- [Given passage]:

Specification DRAFT

This is a DRAFT specification, not intended for use or reference.

Introduction

This specification documents BagIt Enabled Deposit (BAGEND), a profile for BagIt that incorporates semantic description of the bag payload, specifically supporting the transfer of publications, data, bibliographic metadata, contributors, and their funding sources.

It provides a low barrier to entry for producers and consumers of conformant bags by allowing the use of idiomatic JSON for semantic description. It introduces linked data which allows for the development and evolution of advanced use cases to be implemented on an as-needed basis.

The key words "MUST", "MUST NOT", "REQUIRED", "SHALL", "SHALL NOT", "SHOULD", "SHOULD NOT", "RECOMMENDED", "MAY", and "OPTIONAL" in this document are to be interpreted as described in RFC 2119.

Relationship to BagIT

Packages conformant with this specification MUST comport with BagIT version 1.0 (RFC 8493), and MUST be valid and complete bags. Bags conforming to this specification MUST advertise their compliance by including a BagIt-Profile-Identifier tag in bag-info.txt with the value http://bagend.io/bagit-profile/0.1/. Consumers MAY ascribe the semantics present in the BAGEND Resource Model to standard BagIt tags present in bag-info.txt.

If the directory /resources/bagend exists (relative to the base directory of the bag) and a BagIt-Profile-Identifier tag exists with a value of http://bagend.io/bagit-profile/0.1/ in bag-info.txt, then files contained in this directory SHOULD be interpreted according to this specification as entities of the BAGEND Resource Model describing the content contained in the BagIt payload directory, /data.

If /resources/bagend contains a Submission from the BAGEND Resource Model, then the full path (relative to the base directory of the bag) to the file containing the Submission MUST be specified by the BagEnd-Submission-File tag in bag-info.txt. The identity of the Submission resource SHOULD be specified by the BagEnd-Submission-Resource tag in bag-info.txt.

TODO: verbiage about the exploded bag directory name matching the serialized bag file basename?

BAGEND Resource Model

Bags conforming to the BAGEND profile SHOULD serialize and transmit an instance of the Resource Model with the package. If the Resource Model is included, it MUST be located under the directory (relative to the base directory of the bag) named /resources/bagend. The Resource Model, if present, MUST contain at most one Submission. The Submission, if present, MUST contain exactly one Article.

- [Written request 1]: According to the BAGEND specification, what value must the BagIt-Profile-Identifier tag in bag-info.txt have?

- [Provided records]:
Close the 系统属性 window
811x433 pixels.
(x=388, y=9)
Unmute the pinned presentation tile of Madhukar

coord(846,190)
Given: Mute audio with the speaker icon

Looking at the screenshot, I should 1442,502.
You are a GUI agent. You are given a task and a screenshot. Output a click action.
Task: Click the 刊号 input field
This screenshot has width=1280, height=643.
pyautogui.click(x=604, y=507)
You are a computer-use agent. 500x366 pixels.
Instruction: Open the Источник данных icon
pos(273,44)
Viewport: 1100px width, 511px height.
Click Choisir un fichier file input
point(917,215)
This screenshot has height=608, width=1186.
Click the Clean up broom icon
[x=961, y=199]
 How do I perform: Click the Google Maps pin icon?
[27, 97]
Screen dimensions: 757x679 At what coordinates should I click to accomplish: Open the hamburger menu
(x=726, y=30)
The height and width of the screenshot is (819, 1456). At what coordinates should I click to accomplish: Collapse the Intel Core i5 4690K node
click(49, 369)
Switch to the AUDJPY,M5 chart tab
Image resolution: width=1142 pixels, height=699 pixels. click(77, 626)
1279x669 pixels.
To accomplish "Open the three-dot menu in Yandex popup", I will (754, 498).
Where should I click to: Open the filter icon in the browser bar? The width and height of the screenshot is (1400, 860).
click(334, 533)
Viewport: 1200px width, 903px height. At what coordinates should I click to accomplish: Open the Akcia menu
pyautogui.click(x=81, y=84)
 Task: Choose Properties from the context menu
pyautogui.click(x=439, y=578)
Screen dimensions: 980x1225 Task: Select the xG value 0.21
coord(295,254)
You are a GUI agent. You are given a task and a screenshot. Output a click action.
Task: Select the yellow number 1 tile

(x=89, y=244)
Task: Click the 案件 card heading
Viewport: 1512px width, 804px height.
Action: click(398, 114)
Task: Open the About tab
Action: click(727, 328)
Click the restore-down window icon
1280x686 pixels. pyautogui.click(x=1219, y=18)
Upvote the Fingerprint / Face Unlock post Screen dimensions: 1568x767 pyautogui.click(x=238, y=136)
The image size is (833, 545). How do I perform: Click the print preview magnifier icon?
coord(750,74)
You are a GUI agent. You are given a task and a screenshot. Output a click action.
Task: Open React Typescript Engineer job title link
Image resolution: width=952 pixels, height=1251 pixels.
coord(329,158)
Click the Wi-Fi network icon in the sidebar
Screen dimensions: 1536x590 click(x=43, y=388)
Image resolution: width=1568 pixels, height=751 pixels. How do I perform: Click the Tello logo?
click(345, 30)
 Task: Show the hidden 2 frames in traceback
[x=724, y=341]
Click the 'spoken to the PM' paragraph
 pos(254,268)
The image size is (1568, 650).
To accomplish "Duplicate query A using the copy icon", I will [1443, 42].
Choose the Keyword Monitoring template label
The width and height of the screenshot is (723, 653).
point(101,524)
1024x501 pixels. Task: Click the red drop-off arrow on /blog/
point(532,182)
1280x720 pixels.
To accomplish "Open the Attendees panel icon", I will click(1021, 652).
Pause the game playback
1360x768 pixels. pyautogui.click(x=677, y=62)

- [Written request 2]: In the records, rewrite the lines starting at the one containing "Click the Wi-Fi network icon in the sidebar" and ending at the one containing "point(101,524)", changing "icon" to "button" and leaving everything else as it is.

- [Full solution 1]: http://bagend.io/bagit-profile/0.1/

- [Full solution 2]:
Click the Wi-Fi network button in the sidebar
Screen dimensions: 1536x590 click(x=43, y=388)
Image resolution: width=1568 pixels, height=751 pixels. How do I perform: Click the Tello logo?
click(345, 30)
 Task: Show the hidden 2 frames in traceback
[x=724, y=341]
Click the 'spoken to the PM' paragraph
 pos(254,268)
The image size is (1568, 650).
To accomplish "Duplicate query A using the copy button", I will [1443, 42].
Choose the Keyword Monitoring template label
The width and height of the screenshot is (723, 653).
point(101,524)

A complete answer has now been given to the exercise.